◆ WHAT THE TASK REQUIRES ◆
Retype the passage on Prim's algorithm between "Applications of Kruskal's" and "chosen at random.", inclusive.
--- SOURCE EXTRACT ---
Applications of Kruskal's Algorithm

To lay electrical wiring
In computer network (LAN connection)

Prim's Algorithm

It takes a graph as input and finds the subset of the edges of that graph which form a tree that includes every vertex and has the minimum sum of weights among all the trees that can be formed from the graph. It falls under a class of algorithms called greedy algorithms that find the local optimum in the hopes of finding a global optimum. We start from one vertex and keep adding edges with the lowest weight until we reach our goal.

Unlike Kruskal's algorithm, Prim's algorithm treats the nodes as a single tree and keeps on adding new nodes to the spanning tree from the given graph.

Working of the Prim's Algorithm

Initialize the minimum spanning tree with a vertex chosen at random.
--- DATA SEGMENT ---
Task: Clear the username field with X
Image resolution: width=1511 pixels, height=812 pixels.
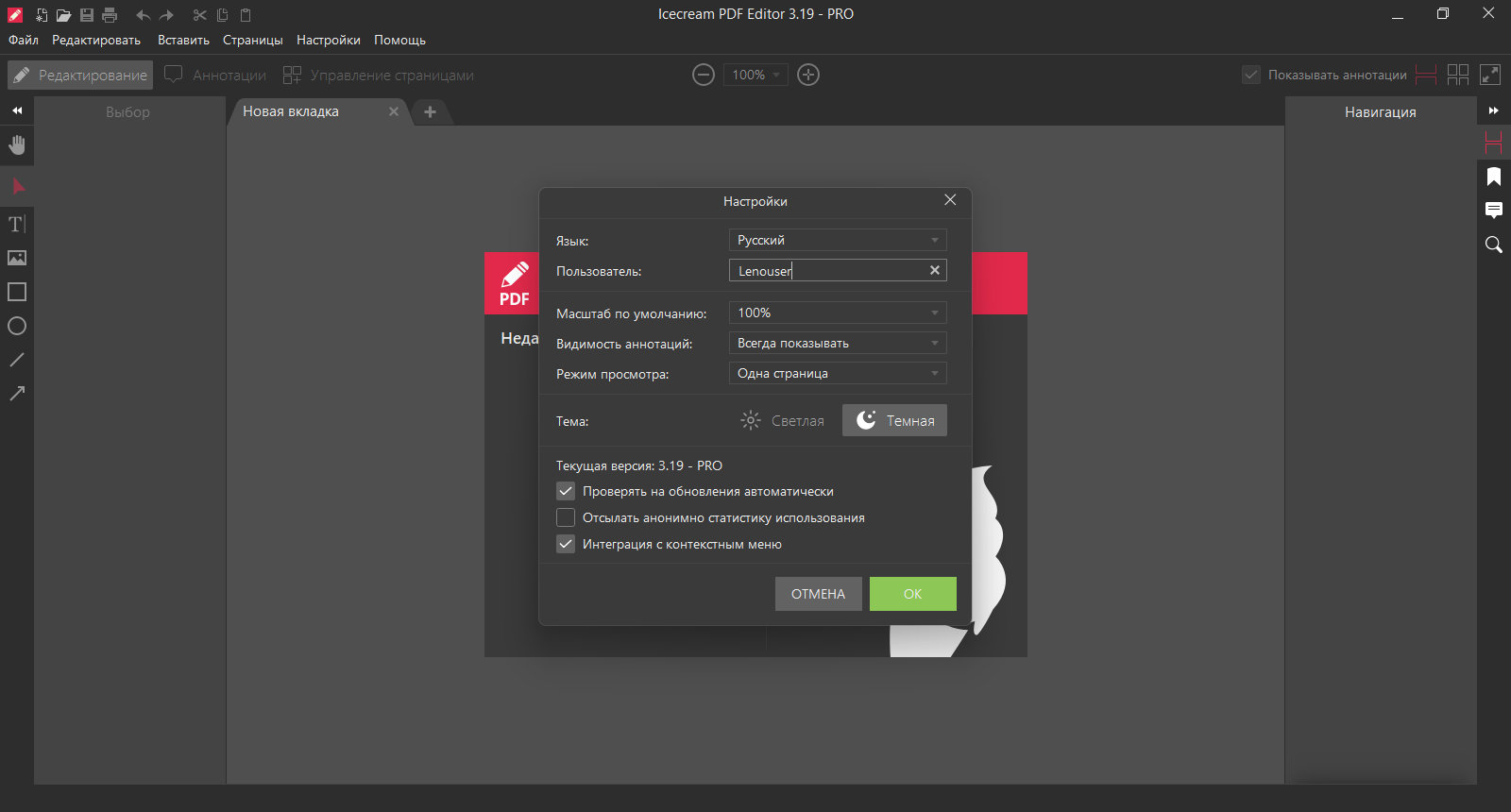Action: coord(935,270)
---
◆ WRITTEN ANSWER ◆
Applications of Kruskal's Algorithm

To lay electrical wiring
In computer network (LAN connection)

Prim's Algorithm

It takes a graph as input and finds the subset of the edges of that graph which form a tree that includes every vertex and has the minimum sum of weights among all the trees that can be formed from the graph. It falls under a class of algorithms called greedy algorithms that find the local optimum in the hopes of finding a global optimum. We start from one vertex and keep adding edges with the lowest weight until we reach our goal.

Unlike Kruskal's algorithm, Prim's algorithm treats the nodes as a single tree and keeps on adding new nodes to the spanning tree from the given graph.

Working of the Prim's Algorithm

Initialize the minimum spanning tree with a vertex chosen at random.